• **SELECTED EXCERPT**
Patients who used the American Heart Association's online heart disease education program were more aware of treatment options than other patients, researchers reported at the American Heart Association's 8th Scientific Forum on Quality of Care and Outcomes Research in Cardiovascular Disease and Stroke.
Those who used Heart ProfilersTM the American Heart Association's Internet-based education program developed with Thomson Healthcare also were more likely to ask their doctors about their care, according to survey results. Researchers examined the association between use of the Heart Profilers program and patient knowledge and behavior. Patients with coronary artery disease (CAD), atrial fibrillation (AF), heart failure (HF), high cholesterol or hypertension who registered to use Heart Profilers were invited to answer an Internet questionnaire. Their responses were compared with a randomly selected control group who had not used the Heart Profilers.
"Patients who used the Heart Profilers, particularly those with HF and AF, reported a greater understanding of their heart medications than other heart patients who used other Internet sources," said Ileana Piņa, M.D., professor of medicine at Case Western Reserve University and senior author on the study.
"Patient education and empowerment are key pathways in reducing complications of cardiovascular disease," she said.
"The Heart Profilers tool empowers patients to take control and manage their condition by providing personalized information in lay language so patients have a complete picture of their condition and treatments relevant to their diagnosis profile."
Chronic disease is an ever-growing problem among patients with heart disease. Patient education is critical for improving compliance and for patients to partner with their health care providers in managing their own cardiovascular issues. The Heart Profilers provide accurate information in lay language in the safe setting of the home.
Upon registration with Heart Profilers, patients are asked to complete a questionnaire to receive a free, confidential, personalized treatment options report. Users receive information, based on peer-reviewed, scientifically based literature, regarding success rates of various treatment options, potential medication side effects and questions to ask their healthcare providers.
Patients also have access to medical journal abstracts and research studies written in an easy-to-understand format.
"Again, this format takes the patient to accurate and up-to-date information," Piņa said. "Other Internet sites may be replete with misinformation. It may be difficult for the average patient to separate accurate education from false information. The trust in the American Heart Association allows them to be confident in what education they receive and access for themselves."
Researchers divided respondents into three groups: those who completed the Heart Profiler questionnaire (users), those who registered but did not complete it (registrants) and a control sample of non-users with one of the five heart conditions, who were identified via a nationally representative telephone survey, (controls). There were 1,039 users, 389 registrants and 1,564 controls.

• **DATA SECTION**
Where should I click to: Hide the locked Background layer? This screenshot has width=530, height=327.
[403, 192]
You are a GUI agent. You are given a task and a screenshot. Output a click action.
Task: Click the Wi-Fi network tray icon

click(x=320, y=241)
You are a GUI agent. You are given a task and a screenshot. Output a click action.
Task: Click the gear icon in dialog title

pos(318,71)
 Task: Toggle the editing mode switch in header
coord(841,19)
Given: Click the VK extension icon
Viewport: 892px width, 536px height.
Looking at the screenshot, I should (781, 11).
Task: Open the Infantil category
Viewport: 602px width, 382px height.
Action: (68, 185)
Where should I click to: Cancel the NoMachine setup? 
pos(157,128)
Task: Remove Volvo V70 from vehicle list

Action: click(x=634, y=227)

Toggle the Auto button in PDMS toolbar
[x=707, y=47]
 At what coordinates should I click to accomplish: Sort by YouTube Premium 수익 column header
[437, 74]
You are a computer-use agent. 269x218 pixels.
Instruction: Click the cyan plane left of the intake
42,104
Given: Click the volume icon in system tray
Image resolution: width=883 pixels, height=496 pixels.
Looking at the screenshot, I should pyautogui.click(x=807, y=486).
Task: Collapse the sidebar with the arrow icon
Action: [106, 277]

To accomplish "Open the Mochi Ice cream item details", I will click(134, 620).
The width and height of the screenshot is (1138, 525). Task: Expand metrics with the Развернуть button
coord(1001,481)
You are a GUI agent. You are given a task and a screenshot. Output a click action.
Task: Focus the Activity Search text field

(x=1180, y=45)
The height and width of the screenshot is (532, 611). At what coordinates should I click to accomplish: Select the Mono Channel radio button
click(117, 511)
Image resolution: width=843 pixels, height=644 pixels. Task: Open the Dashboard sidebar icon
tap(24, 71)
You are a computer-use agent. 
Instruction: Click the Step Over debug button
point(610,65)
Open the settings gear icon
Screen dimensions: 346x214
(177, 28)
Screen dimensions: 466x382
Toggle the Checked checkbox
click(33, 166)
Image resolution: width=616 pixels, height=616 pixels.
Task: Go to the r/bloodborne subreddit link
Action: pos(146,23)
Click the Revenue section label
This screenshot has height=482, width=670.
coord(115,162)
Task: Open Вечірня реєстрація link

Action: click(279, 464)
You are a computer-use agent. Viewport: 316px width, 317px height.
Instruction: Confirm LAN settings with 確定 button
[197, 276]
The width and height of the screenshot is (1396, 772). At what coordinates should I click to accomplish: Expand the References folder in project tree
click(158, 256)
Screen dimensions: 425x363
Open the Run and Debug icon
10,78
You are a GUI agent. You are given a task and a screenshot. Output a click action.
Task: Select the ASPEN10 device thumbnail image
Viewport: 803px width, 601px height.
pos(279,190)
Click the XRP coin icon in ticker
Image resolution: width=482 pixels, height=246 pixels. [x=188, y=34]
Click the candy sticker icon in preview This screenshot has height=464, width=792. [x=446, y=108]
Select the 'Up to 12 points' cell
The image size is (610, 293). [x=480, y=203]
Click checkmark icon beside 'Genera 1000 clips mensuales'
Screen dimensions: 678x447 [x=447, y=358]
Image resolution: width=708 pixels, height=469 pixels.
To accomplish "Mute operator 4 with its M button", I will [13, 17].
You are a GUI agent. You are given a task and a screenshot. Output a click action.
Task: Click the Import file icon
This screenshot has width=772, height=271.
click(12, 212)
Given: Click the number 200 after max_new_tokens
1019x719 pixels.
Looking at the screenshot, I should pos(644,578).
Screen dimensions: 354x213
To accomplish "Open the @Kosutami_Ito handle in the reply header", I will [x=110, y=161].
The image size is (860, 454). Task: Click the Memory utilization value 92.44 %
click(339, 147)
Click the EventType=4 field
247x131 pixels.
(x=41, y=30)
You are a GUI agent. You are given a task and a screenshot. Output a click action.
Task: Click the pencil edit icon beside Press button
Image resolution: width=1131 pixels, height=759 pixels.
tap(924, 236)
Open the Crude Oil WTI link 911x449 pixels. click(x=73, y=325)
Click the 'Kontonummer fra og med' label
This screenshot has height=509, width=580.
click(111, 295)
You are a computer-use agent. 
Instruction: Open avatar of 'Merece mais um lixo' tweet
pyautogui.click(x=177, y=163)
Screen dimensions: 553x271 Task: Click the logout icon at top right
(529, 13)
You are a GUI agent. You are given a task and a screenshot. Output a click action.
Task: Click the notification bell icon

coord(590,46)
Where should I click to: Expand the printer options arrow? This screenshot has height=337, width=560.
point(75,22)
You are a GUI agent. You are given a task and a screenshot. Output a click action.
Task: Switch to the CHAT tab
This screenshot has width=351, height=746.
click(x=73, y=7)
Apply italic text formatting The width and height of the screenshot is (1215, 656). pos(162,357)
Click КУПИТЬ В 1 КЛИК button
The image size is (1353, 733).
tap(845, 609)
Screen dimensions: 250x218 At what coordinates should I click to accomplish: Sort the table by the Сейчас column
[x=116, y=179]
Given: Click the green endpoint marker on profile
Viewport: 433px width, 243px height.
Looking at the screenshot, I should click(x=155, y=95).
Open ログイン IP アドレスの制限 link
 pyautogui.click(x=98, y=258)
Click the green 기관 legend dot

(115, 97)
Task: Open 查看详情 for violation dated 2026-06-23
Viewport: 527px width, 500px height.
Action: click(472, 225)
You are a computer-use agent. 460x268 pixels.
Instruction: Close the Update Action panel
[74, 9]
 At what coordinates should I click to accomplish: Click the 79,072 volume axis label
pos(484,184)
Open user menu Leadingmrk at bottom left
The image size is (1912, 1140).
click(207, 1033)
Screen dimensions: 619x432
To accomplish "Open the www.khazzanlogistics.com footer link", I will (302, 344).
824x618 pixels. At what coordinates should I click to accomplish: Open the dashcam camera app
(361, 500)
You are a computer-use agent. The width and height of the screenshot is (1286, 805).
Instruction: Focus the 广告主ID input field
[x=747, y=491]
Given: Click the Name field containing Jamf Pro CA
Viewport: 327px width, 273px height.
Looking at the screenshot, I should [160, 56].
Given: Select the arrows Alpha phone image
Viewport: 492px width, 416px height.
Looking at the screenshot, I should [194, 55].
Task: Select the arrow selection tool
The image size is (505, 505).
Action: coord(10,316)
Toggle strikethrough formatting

• **THE PROBLEM**
Output the passage from the Heart Profilers article between "Chronic disease is" and "their healthcare providers.", inclusive, copying it word for word.

• **EXERCISE RESULT**
Chronic disease is an ever-growing problem among patients with heart disease. Patient education is critical for improving compliance and for patients to partner with their health care providers in managing their own cardiovascular issues. The Heart Profilers provide accurate information in lay language in the safe setting of the home.
Upon registration with Heart Profilers, patients are asked to complete a questionnaire to receive a free, confidential, personalized treatment options report. Users receive information, based on peer-reviewed, scientifically based literature, regarding success rates of various treatment options, potential medication side effects and questions to ask their healthcare providers.